TunnelBear and Netflix
Some VPNs don’t work with Netflix, even though it is not clear whether the use of VPNs is an explicit violation of its terms of service. Netflix does explain, however, in section 4.3 of its policy that “You may view Netflix content primarily within the country in which you have established your account and only in geographic locations where we offer our service and have licensed such content.”
TunnelBear’s Android app did not work with Netflix in our latest round of testing. We tested compatibility with a Nexus 5X running Android 8.1, since we had problems streaming from Netflix (even without a VPN) on our Google Pixel test device with Android 9 Pie. You can always enable the SplitBear settings enabled for Netflix to avoid disconnecting from the VPN entirely, but know that your data will not be encrypted.
If you use video streaming services frequently on your phone, this lack of compatibility could be important. You can check out our current roundup of the best VPNs to use with Netflix for other options, but know that your results with any service will likely vary over time.
Testing TunnelBear’s Speed
Testing the connection speed of a VPN is difficult since variables such as the time of day, geographic location, server, and test device can all affect the outcome. Therefore, you should not consider our test results the final word on such matters, but rather as a comparative snapshot of VPN performance. If speed is a priority, however, check out our roundup of the fastest VPNs.
To test the performance of a VPN, we run Ookla’s internet speed test app several times to establish a baseline network performance with the VPN turned off. (Note that Ookla is owned by Ziff Davis, PCMag’s publisher.) Then, we let the VPN automatically choose the closest server (or switch it to the closest US-based one), and rerun the tests. For each test, we use the download (Mbps), upload (Mbps), and latency (ms) results to evaluate the performance. We take the median of the results in each category and compare the percent change between the two tests.

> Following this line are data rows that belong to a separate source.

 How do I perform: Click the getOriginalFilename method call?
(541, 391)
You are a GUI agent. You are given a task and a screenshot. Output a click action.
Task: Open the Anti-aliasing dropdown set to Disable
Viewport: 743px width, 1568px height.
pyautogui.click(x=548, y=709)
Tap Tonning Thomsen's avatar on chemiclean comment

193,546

TunnelBear’s Android app slowed down our connection speed considerably in all our tests. For example, it increased latency by over 3,500 percent. Its download and upload speed performance is not much better. TunnelBear’s download and upload speeds respectively clocked in at 95.4 percent and 79.4 percent slower than our baseline result. In subsequent tests, the latency did improve somewhat, but upload and download speeds remained consistent. In all three tests, TunnelBear produced worse results than the median.
Speedify turned in the fastest results in our download tests, only decreasing speeds by 3.4 percent. NordVPN also produced good results in terms of download speeds and took the top spot in our upload tests, only slowing down speeds by 48.7 percent and 22.6 percent respectively. In our latency test, NordVPN, Tiger VPN, and Private Internet Access were the quickest, only increasing our ping by an average of 20 percent. All of TunnelBear’s results are well below the average performance of the VPNs we tested.
TunnelBear did not perform particularly well when PCMag’s VPN expert Max Eddy tested its Windows client either. In fact, it was one of the slowest services we tested in terms of latency and download speeds. When Senior Security Analyst Neil Rubenking reviewed the TunnelBear’s iOS app, it also performed poorly on download and latency tests, but managed to hit upload speeds consistent with most other competitors.
Again, keep in mind that we don’t consider performance to be the most important factor when judging VPNs. Most of our readers have enough throughput that the increased security even a slow VPN delivers is worth the tradeoff in performance. Certainly, if you’re doing something in which speed or latency are critical factors, that doesn’t apply. In that case, please see our roundup of the best gaming VPNs.